Second, this was an all-stock deal. Square isn’t blowing up its balance sheet to do it. Investors in Afterpay will retain upside to Square stock, should they wish to hold. For long-term growth investors, this is the kind of move that makes sense. For those who think SQ stock may have gotten a bit ahead of itself, issuing shares rather than taking on debt makes sense.

Additionally, Square further extends its international reach as a result of this deal. The Asia-Pacific region is one many companies are looking to target. Afterpay’s strong market ties in this area should bode well for investors bullish on Square’s potential outside its core U.S. market.
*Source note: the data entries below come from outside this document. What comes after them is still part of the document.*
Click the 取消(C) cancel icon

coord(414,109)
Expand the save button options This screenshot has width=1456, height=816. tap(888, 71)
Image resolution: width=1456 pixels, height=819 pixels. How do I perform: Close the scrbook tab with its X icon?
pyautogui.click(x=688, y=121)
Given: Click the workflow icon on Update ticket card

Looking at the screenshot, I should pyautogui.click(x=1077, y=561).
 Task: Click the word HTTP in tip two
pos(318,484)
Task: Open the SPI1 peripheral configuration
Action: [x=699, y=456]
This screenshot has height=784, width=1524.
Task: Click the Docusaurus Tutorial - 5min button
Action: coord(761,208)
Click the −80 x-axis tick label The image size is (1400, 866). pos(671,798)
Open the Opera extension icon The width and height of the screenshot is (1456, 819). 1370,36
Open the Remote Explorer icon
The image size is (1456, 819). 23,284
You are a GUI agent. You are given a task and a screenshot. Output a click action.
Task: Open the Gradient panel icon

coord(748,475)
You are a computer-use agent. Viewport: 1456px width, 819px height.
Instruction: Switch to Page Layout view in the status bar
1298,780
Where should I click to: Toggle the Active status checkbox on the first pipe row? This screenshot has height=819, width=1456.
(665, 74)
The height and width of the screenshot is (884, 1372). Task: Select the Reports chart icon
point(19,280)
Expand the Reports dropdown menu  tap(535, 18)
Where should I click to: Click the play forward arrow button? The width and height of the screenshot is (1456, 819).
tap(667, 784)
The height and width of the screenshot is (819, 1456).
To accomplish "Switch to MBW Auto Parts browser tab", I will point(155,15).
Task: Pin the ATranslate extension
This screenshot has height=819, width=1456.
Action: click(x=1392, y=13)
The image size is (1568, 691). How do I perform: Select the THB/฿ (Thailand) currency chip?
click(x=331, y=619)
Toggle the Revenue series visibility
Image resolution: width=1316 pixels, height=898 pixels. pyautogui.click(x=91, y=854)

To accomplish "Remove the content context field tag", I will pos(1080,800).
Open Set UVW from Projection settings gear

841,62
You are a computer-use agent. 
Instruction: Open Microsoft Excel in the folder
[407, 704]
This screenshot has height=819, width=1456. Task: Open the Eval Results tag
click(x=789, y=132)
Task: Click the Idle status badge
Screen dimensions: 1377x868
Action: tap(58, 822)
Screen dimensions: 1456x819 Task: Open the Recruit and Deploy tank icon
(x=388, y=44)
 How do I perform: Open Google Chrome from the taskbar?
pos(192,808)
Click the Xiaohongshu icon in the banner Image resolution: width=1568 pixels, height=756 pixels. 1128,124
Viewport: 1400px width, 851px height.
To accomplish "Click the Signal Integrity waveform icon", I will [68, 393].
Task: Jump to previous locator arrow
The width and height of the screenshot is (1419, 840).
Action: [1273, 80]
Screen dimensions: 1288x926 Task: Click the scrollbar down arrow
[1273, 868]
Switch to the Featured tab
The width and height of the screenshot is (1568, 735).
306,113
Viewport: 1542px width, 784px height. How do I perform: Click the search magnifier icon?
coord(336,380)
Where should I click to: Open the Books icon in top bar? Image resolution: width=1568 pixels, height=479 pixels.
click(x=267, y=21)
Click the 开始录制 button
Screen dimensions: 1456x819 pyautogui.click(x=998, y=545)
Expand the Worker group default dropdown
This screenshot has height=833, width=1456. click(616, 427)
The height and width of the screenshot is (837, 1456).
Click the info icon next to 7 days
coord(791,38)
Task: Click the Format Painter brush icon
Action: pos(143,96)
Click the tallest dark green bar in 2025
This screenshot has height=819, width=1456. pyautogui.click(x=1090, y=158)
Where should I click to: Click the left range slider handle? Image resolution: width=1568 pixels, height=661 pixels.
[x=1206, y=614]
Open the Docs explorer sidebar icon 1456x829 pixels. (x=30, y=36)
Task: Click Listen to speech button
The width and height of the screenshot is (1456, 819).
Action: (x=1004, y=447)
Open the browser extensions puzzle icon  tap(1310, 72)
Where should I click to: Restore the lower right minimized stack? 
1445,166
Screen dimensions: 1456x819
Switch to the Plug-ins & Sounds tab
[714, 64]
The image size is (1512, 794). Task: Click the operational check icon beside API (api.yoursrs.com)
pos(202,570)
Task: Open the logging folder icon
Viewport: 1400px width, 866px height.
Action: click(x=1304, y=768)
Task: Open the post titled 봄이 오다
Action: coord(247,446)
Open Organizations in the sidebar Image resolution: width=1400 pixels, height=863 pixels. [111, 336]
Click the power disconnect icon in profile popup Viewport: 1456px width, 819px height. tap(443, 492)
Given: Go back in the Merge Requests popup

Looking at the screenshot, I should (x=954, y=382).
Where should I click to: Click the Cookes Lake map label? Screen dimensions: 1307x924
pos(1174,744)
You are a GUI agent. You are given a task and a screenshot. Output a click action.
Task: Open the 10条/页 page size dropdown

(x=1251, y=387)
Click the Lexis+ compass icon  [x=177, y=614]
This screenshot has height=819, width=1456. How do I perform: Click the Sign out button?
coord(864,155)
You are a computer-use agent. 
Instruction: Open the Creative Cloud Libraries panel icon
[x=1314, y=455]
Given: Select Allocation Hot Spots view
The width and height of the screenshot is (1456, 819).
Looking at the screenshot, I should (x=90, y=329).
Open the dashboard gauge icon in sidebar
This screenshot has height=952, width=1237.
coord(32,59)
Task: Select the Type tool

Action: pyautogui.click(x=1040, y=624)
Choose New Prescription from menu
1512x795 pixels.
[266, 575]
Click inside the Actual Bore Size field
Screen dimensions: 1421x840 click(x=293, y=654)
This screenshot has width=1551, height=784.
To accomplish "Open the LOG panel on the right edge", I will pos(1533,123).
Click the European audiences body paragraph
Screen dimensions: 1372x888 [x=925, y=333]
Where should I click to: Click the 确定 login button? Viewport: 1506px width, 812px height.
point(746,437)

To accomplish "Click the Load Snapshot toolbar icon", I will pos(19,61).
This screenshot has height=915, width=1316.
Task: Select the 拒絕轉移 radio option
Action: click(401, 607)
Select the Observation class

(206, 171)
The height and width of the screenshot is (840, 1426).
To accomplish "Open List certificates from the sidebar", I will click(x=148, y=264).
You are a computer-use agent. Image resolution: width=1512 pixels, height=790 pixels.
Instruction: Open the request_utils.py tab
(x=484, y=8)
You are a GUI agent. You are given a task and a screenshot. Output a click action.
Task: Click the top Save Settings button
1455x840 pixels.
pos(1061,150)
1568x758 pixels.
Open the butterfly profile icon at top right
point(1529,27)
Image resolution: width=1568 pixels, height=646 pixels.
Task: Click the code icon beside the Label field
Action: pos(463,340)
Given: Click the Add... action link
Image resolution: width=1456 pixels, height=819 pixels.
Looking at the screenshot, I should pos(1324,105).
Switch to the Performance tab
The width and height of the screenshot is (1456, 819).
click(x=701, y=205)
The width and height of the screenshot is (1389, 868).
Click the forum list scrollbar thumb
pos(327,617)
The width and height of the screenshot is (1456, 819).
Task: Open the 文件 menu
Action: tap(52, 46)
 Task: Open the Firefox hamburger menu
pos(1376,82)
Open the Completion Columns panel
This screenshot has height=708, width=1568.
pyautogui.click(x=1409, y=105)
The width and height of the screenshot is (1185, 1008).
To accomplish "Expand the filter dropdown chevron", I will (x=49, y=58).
What Analysts are Saying about SQ Stock

According to TipRanks’ analyst rating consensus, SQ stock comes in as a Moderate Buy. Out of 28 analyst ratings, there are 21 Buy recommendations, six Hold recommendations, and one Sell recommendation.

SQ stock price prediction
SQ stock price prediction

As for price targets, the average Square price target is $304.42. Analyst price targets range from a low of $185.00 per share to a high of $380.00 per share.

Bottom Line

There’s reason to like this deal, on many levels. On the one hand, the combination of two companies with nosebleed-high valuations may entice some investors to step back. However, it’s likely that most of Square’s investor base is interested in hyper-growth opportunities. Accordingly, in some ways, it’s unsurprising to see SQ stock react to this acquisition news as it has.

Square is an innovative, fast-growing company with tons of long-term growth potential. Risks related to slowing growth over time seem to be less of a concern following this acquisition announcement. Perhaps more deals are on the horizon, if investors are going to react this way. Time will tell.

Disclosure: Chris MacDonald held no position in any of the stocks mentioned in this article at the time of publication.

Disclaimer: The information contained herein is for informational purposes only. Nothing in this article should be taken as a solicitation to purchase or sell securities.